A hero can only be as good as the bad guy. I’ve read and traveled a lot in the Middle East, and I built on eyewitness accounts of horrific executions that would shape a boy’s character and beliefs if he watched his father die that way. These are the stuff of which nightmares are made. It occurred to me that the real problem would be when one terrorist deliberately decides to work alone, to stay under the radar.
What sustained you through the enormous research required for this book?
A natural and somewhat obsessive curiosity! I really loved the research. Also, the type of biological weapon used in the plot is now so accessible that a lone-wolf terrorist can use viruses as a weapon of mass destruction.
Pilgrims often undertake their journeys in search of enhanced understanding. What is your hero’s goal?
To catch a man who is pretty much a ghost. On a deeper level, I think many stories—especially thrillers—can be a journey to the heart of darkness. Scott Murdoch, possibly the best covert agent of his generation, carries a great deal of regret, pain, and mistakes from both his childhood and his professional past. He learns that if you want to be free, all you have to do is let go.
A moral dilemma—whether doing evil so that good may result is justifiable—smolders at the heart of this novel. How does Murdoch resolve this issue?
Pilgrim forged his moral system in the mean streets he had to walk as a covert agent. His time in Germany taught him that whatever evil was necessary to halt Nazism was overwhelmingly worthwhile in view of the greater good that would have resulted.

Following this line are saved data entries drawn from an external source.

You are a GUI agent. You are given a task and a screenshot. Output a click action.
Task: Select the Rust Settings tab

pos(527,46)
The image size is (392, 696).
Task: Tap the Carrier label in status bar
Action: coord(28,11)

You seem particularly fond of your New York policeman, Ben Bradley, an ordinary American who does extraordinary things.
I love Ben Bradley—he’s what is good and decent in the world, like the frontier resilience and resourcefulness Americans and Australians share. I got to know Australians well working on the Mad Max franchise with director George Miller. I’ve observed similarities, very deep down, between Australians and Americans, a self-reliance, an individualism, a capacity to take things into their own hands. Ben came out of heartbreaking real-life 9/11 accounts, and I hope through him I have honored all those heroes.